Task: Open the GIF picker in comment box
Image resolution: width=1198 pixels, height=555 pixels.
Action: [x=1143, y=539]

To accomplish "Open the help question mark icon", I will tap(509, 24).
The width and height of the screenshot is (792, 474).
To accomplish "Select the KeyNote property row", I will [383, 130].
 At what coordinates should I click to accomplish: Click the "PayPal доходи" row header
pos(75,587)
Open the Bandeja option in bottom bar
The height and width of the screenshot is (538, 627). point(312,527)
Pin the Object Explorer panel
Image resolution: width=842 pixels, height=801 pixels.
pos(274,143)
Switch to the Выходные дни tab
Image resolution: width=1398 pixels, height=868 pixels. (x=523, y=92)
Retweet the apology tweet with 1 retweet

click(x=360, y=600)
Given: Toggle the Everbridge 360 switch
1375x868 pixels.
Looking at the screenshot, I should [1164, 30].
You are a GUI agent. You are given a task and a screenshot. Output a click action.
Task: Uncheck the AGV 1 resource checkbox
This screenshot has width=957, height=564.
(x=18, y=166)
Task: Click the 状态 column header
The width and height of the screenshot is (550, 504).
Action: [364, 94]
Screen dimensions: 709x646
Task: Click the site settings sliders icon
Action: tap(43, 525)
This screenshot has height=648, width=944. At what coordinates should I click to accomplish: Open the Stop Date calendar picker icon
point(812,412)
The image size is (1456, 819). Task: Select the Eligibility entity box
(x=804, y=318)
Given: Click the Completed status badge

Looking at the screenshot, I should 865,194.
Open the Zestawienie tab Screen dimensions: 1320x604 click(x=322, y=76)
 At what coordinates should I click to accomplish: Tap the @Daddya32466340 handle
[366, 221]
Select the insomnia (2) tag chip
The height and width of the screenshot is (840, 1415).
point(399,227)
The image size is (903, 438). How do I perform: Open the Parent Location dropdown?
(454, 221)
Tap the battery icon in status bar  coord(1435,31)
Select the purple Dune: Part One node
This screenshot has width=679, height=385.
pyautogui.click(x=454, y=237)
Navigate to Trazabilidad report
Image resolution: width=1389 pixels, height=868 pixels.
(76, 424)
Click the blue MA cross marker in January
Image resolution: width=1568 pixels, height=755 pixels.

.....

[Task description]:
Update the data above by changing every "tab" to "pane", and give all of it again with nothing else altered.

[Worked answer]:
Task: Open the GIF picker in comment box
Image resolution: width=1198 pixels, height=555 pixels.
Action: [x=1143, y=539]

To accomplish "Open the help question mark icon", I will tap(509, 24).
The width and height of the screenshot is (792, 474).
To accomplish "Select the KeyNote property row", I will [383, 130].
 At what coordinates should I click to accomplish: Click the "PayPal доходи" row header
pos(75,587)
Open the Bandeja option in bottom bar
The height and width of the screenshot is (538, 627). point(312,527)
Pin the Object Explorer panel
Image resolution: width=842 pixels, height=801 pixels.
pos(274,143)
Switch to the Выходные дни pane
Image resolution: width=1398 pixels, height=868 pixels. (x=523, y=92)
Retweet the apology tweet with 1 retweet

click(x=360, y=600)
Given: Toggle the Everbridge 360 switch
1375x868 pixels.
Looking at the screenshot, I should [1164, 30].
You are a GUI agent. You are given a task and a screenshot. Output a click action.
Task: Uncheck the AGV 1 resource checkbox
This screenshot has width=957, height=564.
(x=18, y=166)
Task: Click the 状态 column header
The width and height of the screenshot is (550, 504).
Action: [364, 94]
Screen dimensions: 709x646
Task: Click the site settings sliders icon
Action: tap(43, 525)
This screenshot has height=648, width=944. At what coordinates should I click to accomplish: Open the Stop Date calendar picker icon
point(812,412)
The image size is (1456, 819). Task: Select the Eligibility entity box
(x=804, y=318)
Given: Click the Completed status badge

Looking at the screenshot, I should 865,194.
Open the Zestawienie pane Screen dimensions: 1320x604 click(x=322, y=76)
 At what coordinates should I click to accomplish: Tap the @Daddya32466340 handle
[366, 221]
Select the insomnia (2) tag chip
The height and width of the screenshot is (840, 1415).
point(399,227)
The image size is (903, 438). How do I perform: Open the Parent Location dropdown?
(454, 221)
Tap the battery icon in status bar  coord(1435,31)
Select the purple Dune: Part One node
This screenshot has width=679, height=385.
pyautogui.click(x=454, y=237)
Navigate to Trazabilidad report
Image resolution: width=1389 pixels, height=868 pixels.
(76, 424)
Click the blue MA cross marker in January
Image resolution: width=1568 pixels, height=755 pixels.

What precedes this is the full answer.